The morphometric measurements of Sylhet buffaloes indicate a balanced body conformation. Interestingly, the cows show greater body length, heart girth and horn size compared to the bulls. This finding slightly diverges from the general expectation of sexual dimorphism in bovines (Yakubu et al 2009). One possible explanation is that cows are retained for longer periods for milk production and draught work, while males are typically sold or slaughtered at an earlier age. Additionally, the inclusion of some younger bulls may contribute to these findings. The observed high correlations among major morphometric parameters, especially between heart girth and body length, indicate that these traits grow proportionally and can be used as reliable indicators of live body mass (Araújo de Melo et al 2020). The strong correlation between height at withers and body length further confirms the structural harmony of the breed, while moderate correlations among limb traits (e.g., hock and knee lengths) suggest consistent skeletal proportionality. Such high inter-trait correlations have also been reported for indigenous swamp buffaloes of Vietnam and northeastern India (Berthouly et al 2010; Singh et al 2022), where they were interpreted as indicators of phenotypic stability and uniform selection pressure.
Comparative assessment demonstrates that Sylhet buffaloes are generally larger than those from other Bangladeshi regions, including Mymensingh and Noakhali (Siddiquee et al 2010; Yeasmin et al 2016). Their size parameters are similar to those of Thai and Indonesian swamp buffaloes, supporting the classification of the Sylhet population as a local swamp-type ecotype. The larger frame may be attributed to favorable ecological conditions in the Sylhet haor areas, where year-round aquatic vegetation and wallowing opportunities support enhanced growth and condition. Environmental and nutritional factors are well-documented determinants of morphometric variation among buffalo populations (Hamid et al 2016).

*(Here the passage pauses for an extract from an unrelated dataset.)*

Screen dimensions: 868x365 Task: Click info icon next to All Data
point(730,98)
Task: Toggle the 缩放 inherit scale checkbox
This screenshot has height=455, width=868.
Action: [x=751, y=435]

The strong positive correlations observed among major body traits in this study also imply a high degree of phenotypic integration, which can facilitate effective selection for size improvement without compromising functional balance.
This study provides foundational morphological data that can serve as a reference point for genetic and conservation initiatives targeting indigenous buffaloes in northeastern Bangladesh. The phenotypic uniformity, body proportionality and alignment with swamp-type characteristics indicate that the Sylhet buffalo population possesses valuable adaptive traits that warrant conservation priority. As emphasized by FAO (2012) and Köhler-Rollefson et al (2010), morphological characterization is a crucial preliminary step before molecular and performance-based evaluations. Conservation programs should focus on maintaining the purity of this local gene pool, avoiding unplanned crossbreeding with river-type or exotic breeds and integrating phenotypic markers such as body length, heart girth and horn configuration into selection protocols. The observed trait correlations further suggest that these parameters can be used for rapid phenotypic identification in community-based breeding initiatives.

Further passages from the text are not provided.